Studies Provide Answers About Promising 2D Materials

Two-dimensional, layered materials hold great promise for a number of applications, such as alternative platforms for the next-generation of logic and memory devices and flexible energy storage devices. There’s still much, however, that remains unknown about them.

Two studies from the lab of Judy Cha, the Carol and Douglas Melamed Associate Professor of Mechanical Engineering & Materials Science and a member of Yale West Campus Energy Sciences Institute, answer some crucial questions about these materials. Both studies were funded with grants from the Army Research Office (ARO), an element of the U.S. Army Combat Capabilities Development Command’s Army Research Laboratory, and have been published in Advanced Electronic Materials

In one paper, Cha and her team of researchers, in collaboration with Yale chemistry professors Nilay Hazari and Hailiang Wang, experimentally measured the precise doping effects of small molecules on 2D materials - a first step toward tailoring molecules for modulating the electrical properties of 2D materials. In the process of doing so, they also achieved a very high doping concentration.  
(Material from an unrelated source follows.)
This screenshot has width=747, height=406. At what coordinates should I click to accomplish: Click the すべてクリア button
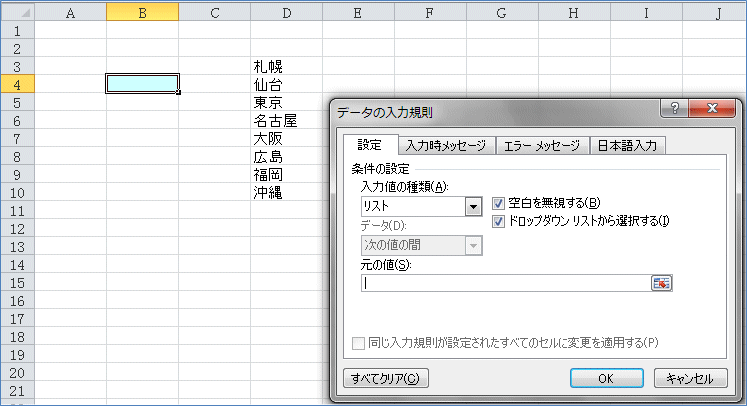pos(385,378)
Doping - adding impurities such as boron or phosphorus to silicon, for example - is essential to developing semiconductors. It allows for the tuning of the carrier densities - the number of electrons and other charge-carriers - to produce a functional device. Conventional doping methods, however, tend to be too energy-intensive and potentially damaging to work well for 2D materials. 

Instead, because 2D materials are pretty much all surface, researchers can sprinkle small molecules known as organic electron donors (OED) onto the surfaces, and activate the 2D materials - that is, create surface functionalization. Thanks to organic chemistry, the method is remarkably effective. It also greatly widens the choice for the material being used. For this study, Cha used molybdenum disulfide (MoS2). 

However, to further optimize these materials, researchers need a greater level of precision. They need to know how many electrons each molecule of the OED donates to the 2D material, and how many molecules are needed altogether.  

“By doing so, we can go forward and design properly, knowing how to tweak the molecules and then increase the carrier densities,” Cha said.

To make this calibration, Cha and her team used atomic force microscopy at the Imaging Core at Yale’s West Campus. For their material, they achieved a doping efficiency of about one electron per molecule, which allowed them to demonstrate the highest doping level ever achieved in MoS2. This was possible only by the precise measurements that were conducted.  

“Now that we know the doping power, we are no longer in the dark space of not knowing where we are,” she said. “Before, we could dope but couldn't know how effective that doping is. Now we have some target electron densities that we want to achieve and we feel like we know how to get there.”  

In a second paper, Cha’s team looked at the effects of mechanical strain on the ordering of lithium in lithium-ion batteries.  

Current commercial lithium ion batteries use graphite as the anode. When lithium is inserted into the gaps between graphene layers that make up graphite, the gaps need to expand to make room for the lithium atoms.    

“So we asked 'What if you stopped this expansion?'” Cha said. “We found that local straining affects the ordering of the lithium ion. The lithium ions effectively get slowed down.” 

When there's a strain energy, lithium is not able to move as freely as before, and more energy is required to force the lithium into its preferred configuration.

By calculating the exact effects of the strain energy, Cha’s research team was able to precisely demonstrate how much the lithium atoms slow down. 

The study has broader implications, particularly if the field moves away from lithium batteries in favor of those made from other more readily available materials, such as sodium or magnesium, which can also be used for rechargeable batteries. 

“Sodium and magnesium are much larger, so the gap needs to expand much more compared to lithium, so the effects of strain will be much more dramatic,” she said. The experiments in the study provide a similar understanding of the effects that mechanical strain could have on these other materials.  

ARO researchers said Cha’s studies will be very helpful in advancing their own work.

“The results obtained in these two studies related to novel two dimensional materials are of great importance to develop future advanced Army applications in sensing and energy storage,” said Dr. Pani Varanasi, branch chief, ARO.